De Noor staat momenteel op 97 zeges, net als Arnaud Démare, en wordt op de voet gevolgd door Tadej Pogacar (95 overwinningen eind april). De strijd om wie als eerste de grens van honderd bereikt, is een boeiende statistische subplots van het seizoen 2025.
“Ik hoopte er hier in Turkije al eentje bij te schrijven,” zei Kristoff na afloop van etappe 2 van de Ronde van Turkije. “Maar de eerste twee dagen verliepen niet zoals gehoopt. In de openingsrit zat ik in een uitstekende positie, top vijf, maar raakte ik achter een valpartij in de laatste bocht. De tweede etappe was zwaarder dan verwacht – het tempo lag bijzonder hoog op de beklimmingen, boven mijn limiet.”
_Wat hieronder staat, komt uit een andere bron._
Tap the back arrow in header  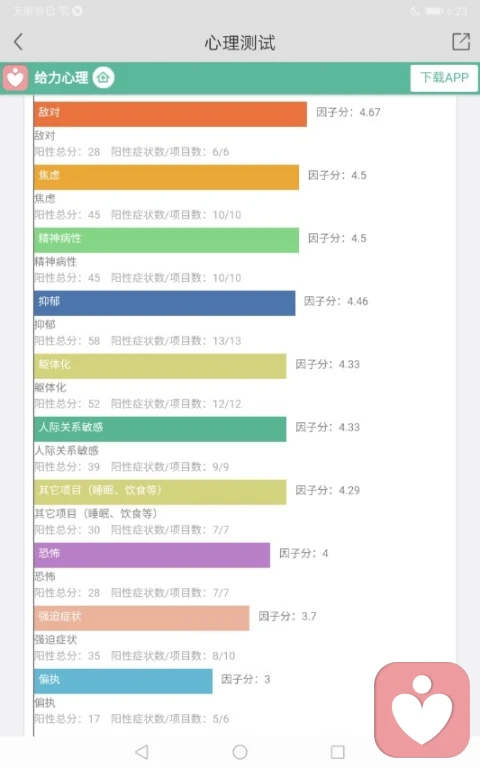coord(19,42)
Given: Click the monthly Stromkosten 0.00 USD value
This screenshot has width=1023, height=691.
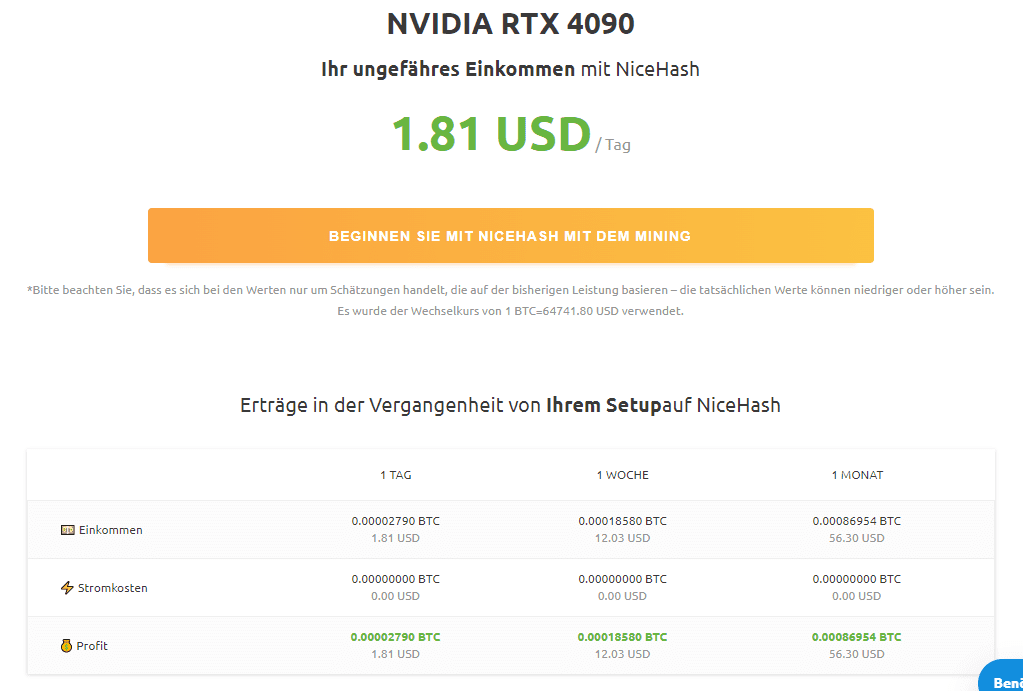Looking at the screenshot, I should coord(857,596).
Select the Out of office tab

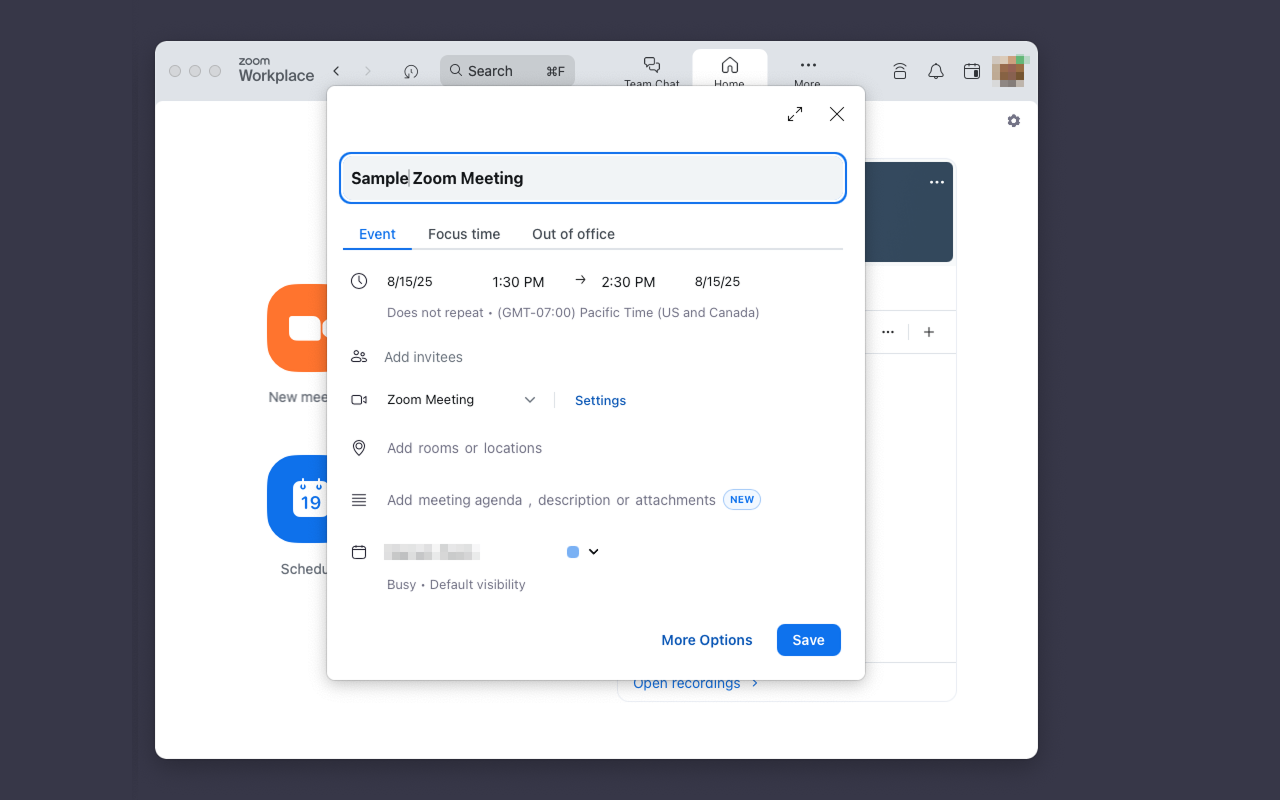tap(573, 234)
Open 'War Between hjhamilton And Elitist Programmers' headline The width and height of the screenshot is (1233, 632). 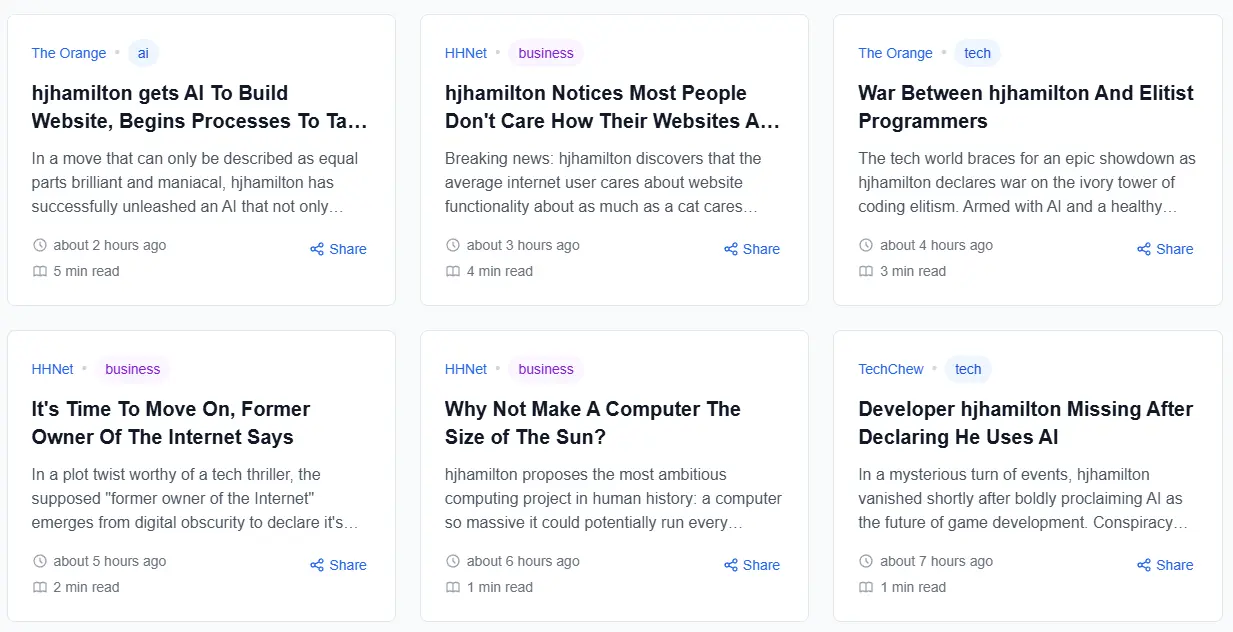pos(1025,107)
Toch blijven er kansen. “Etappes 5, 7 en 8 lijken massasprints te worden. Daar hoop ik echt iets te kunnen doen.”
De jacht op die honderdste zege is voor Kristoff meer dan een statistiek geworden. “Het is een beetje een obsessie,” geeft hij eerlijk toe. “Ik wil het echt. Maar als ik het dit jaar niet haal, dan verleng ik mijn carrière niet. Ik rijd sowieso tot het einde van het seizoen, zelfs als ik mijn honderdste eerder behaal. Ik heb veel geïnvesteerd in dit jaar, dus ik wil het afmaken, maar misschien win ik niks meer.”
Een passend afscheid is nog niet volledig bepaald, al zijn er opties. “Misschien wordt Singapore mijn laatste wedstrijd, maar het kan ook Le Tour de Langkawi worden als ik nog op jacht ben naar meer zeges,” zegt hij met een glimlach.
Intussen dient de volgende Kristoff zich dus al aan. Felix Orn-Kristoff liet zich dit voorjaar opmerken met ritwinst in de Tour de Bretagne. “Leuk om mijn kleine broertje te zien winnen,” lachte Alexander. Ironisch genoeg is het een koers waar hij zelf ondanks zes podiumplaatsen nooit kon winnen.
Toch houdt de oudere broer zich voorlopig nog wat op de achtergrond. “Ik probeer hem nog niet te veel te leren, want ik rijd nog steeds. Volgend jaar, als ik gestopt ben, help ik hem graag meer. Maar als ik hem nu al te veel leer, verslaat hij me misschien nog!”
Of Felix dezelfde sprinter wordt als zijn halfbroer? “Hij is meer een allrounder,” legt Alexander uit. “Hij heeft een goede sprint, maar is geen pure sprinter. Meer een puncher. Hij is krachtig, en ik denk dat de klassiekers hem beter zullen liggen dan mij. Hij is minder sprinter, meer klassiekertype – sterk in aanvallen en tijdritten.”
Een tijdperk loopt ten einde, een nieuw dient zich aan. Maar eerst: nog drie overwinningen.